The concept of rhizophore in Selaginella has been questioned. Evidence has been presented for its root nature, it is in addition to that of internal organization, recognized by earlier workers. In S. densa, S. wallacei and S. kraussiana when the structures are very short (less than one millimetre) the root cap develops and in S. martensii cap differentiates when it nears the soil.
Moreover, in no instance evidence was found of its endogenous initiation, as described by earlier workers. Studies of auxin transport in these structures also support their nature as root. Using labelled auxin (C14IAA) it has been shown that auxin transport in ‘rhizophores’ of Selaginella is acropetal whereas it is basipetal in stems.
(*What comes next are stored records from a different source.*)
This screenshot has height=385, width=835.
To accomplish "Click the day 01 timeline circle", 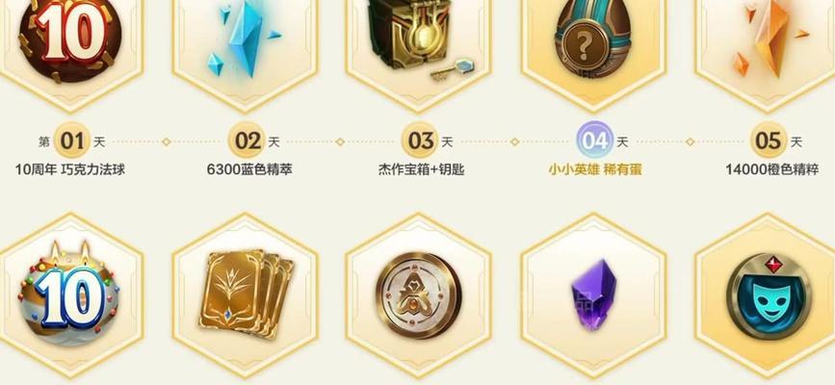I will click(x=71, y=141).
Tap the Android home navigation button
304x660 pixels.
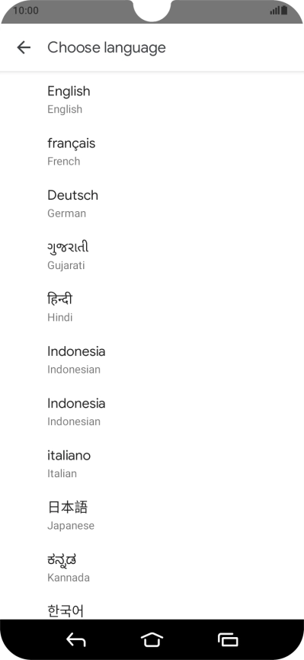pos(152,639)
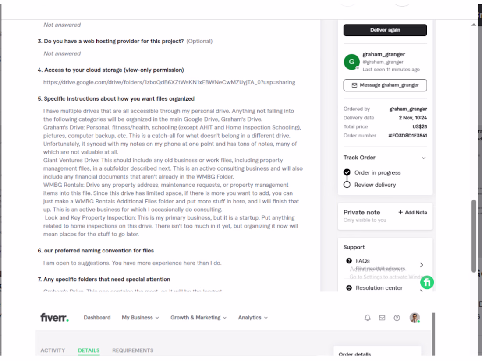Open the Growth & Marketing dropdown
The height and width of the screenshot is (361, 482).
(198, 317)
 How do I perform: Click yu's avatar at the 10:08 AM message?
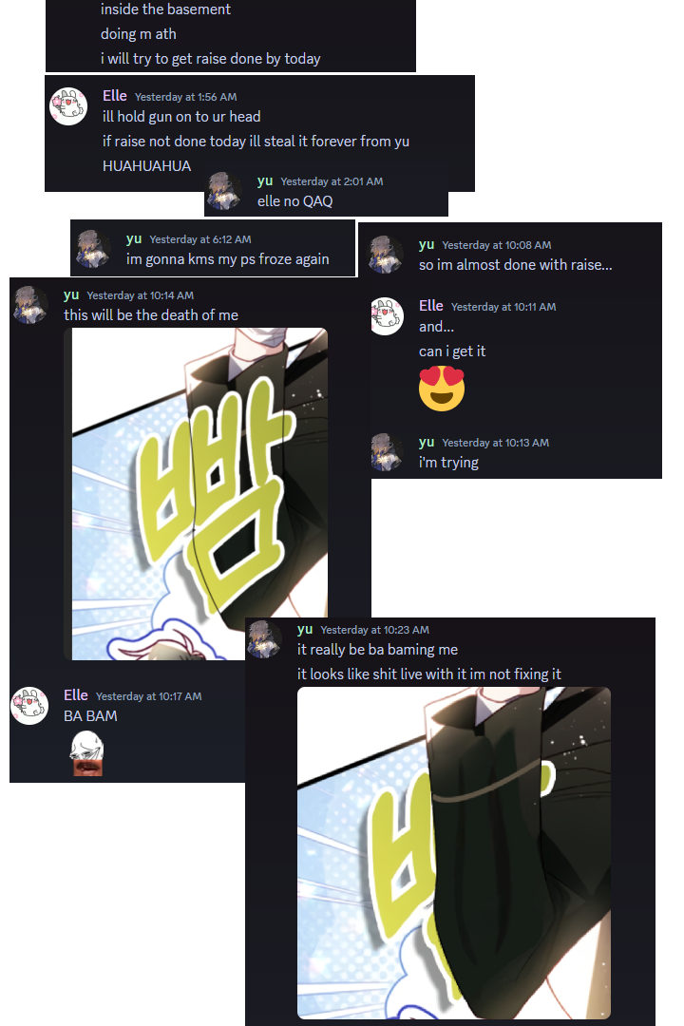pyautogui.click(x=387, y=255)
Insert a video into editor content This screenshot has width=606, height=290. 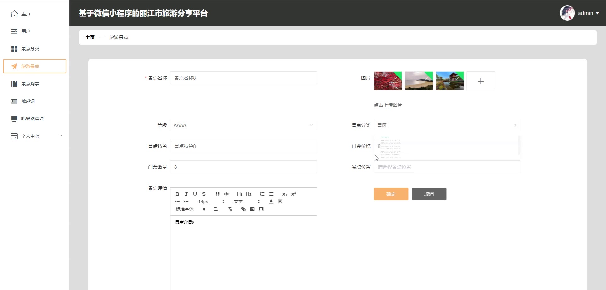[x=261, y=209]
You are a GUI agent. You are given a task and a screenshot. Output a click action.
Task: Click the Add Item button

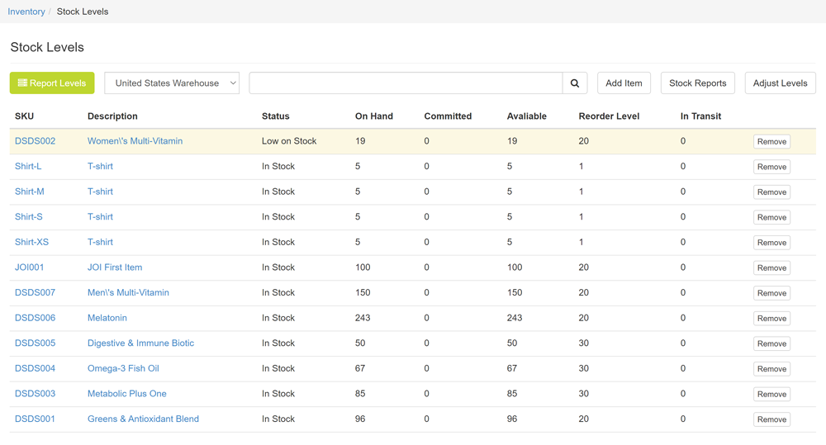[624, 83]
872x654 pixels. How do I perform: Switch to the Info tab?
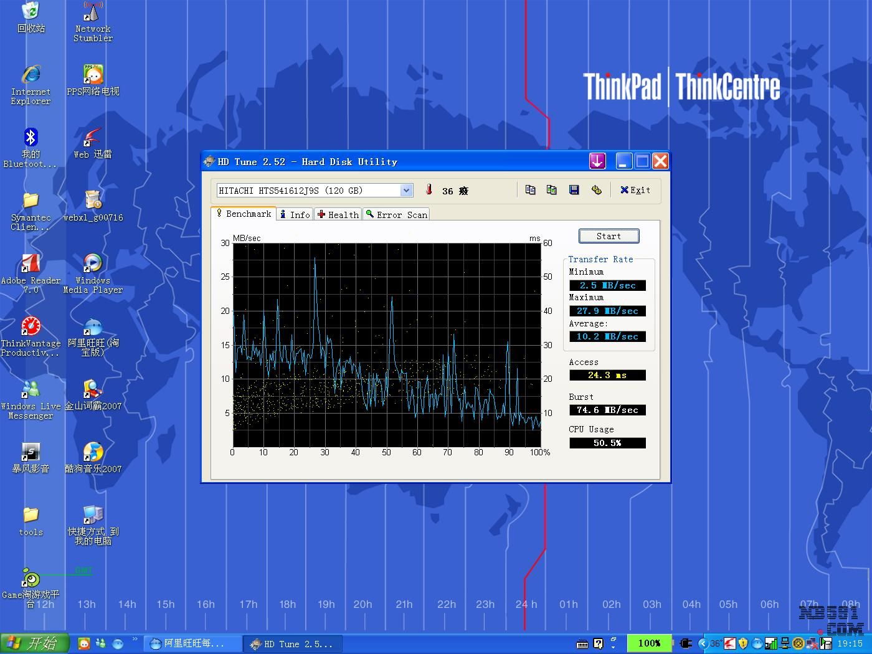295,214
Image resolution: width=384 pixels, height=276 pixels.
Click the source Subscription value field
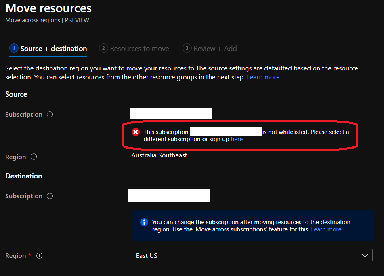coord(171,113)
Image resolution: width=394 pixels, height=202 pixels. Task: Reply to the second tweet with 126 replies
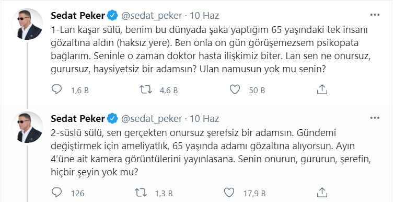tap(56, 193)
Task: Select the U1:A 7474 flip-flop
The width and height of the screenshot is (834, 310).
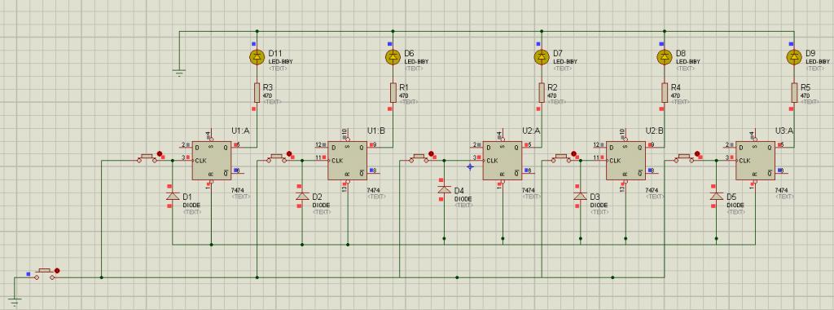Action: [212, 161]
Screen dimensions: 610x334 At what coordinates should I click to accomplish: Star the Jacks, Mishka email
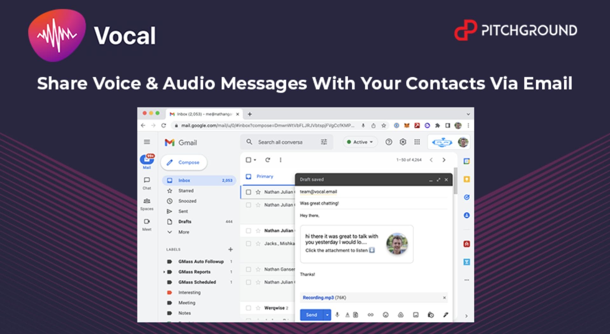258,244
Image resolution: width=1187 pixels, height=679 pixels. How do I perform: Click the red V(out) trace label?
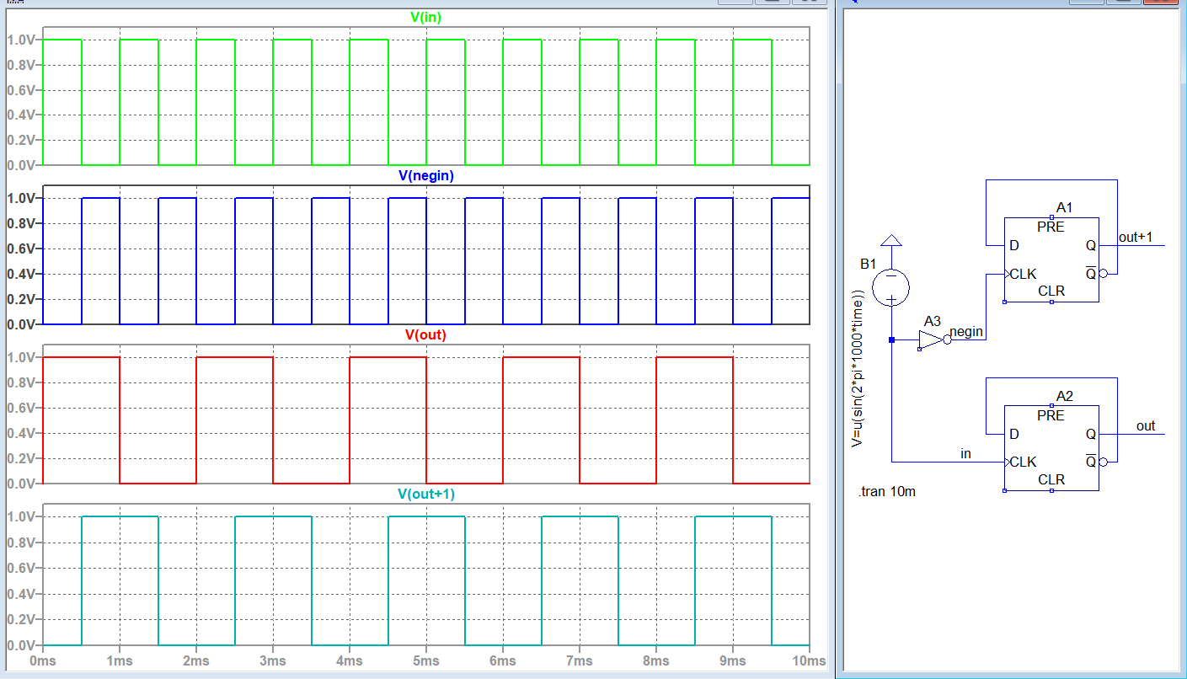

It is comparable to angiosperm root and stem. On a nutrient medium supplemented with auxin the segments of rhizophore continue to grow as root. However, in the presence of TIBA (an antiauxin) some of the segments develop as shoots.
Therefore, the term ‘rhizophore’ as well as the arguments should now be of historical importance. Nevertheless, the rhizophore has been a unique descriptive feature of Selaginella and the term has been so deeply entrenched in botanical literature that it will be difficult to displace.
This continued debate about rhizophore has been given a new lease by results of electrophoretic pattern of polypeptides from stem, root and rhizophore. The study has shown that polypeptides of rhizophore resemble more with that of stem rather than root.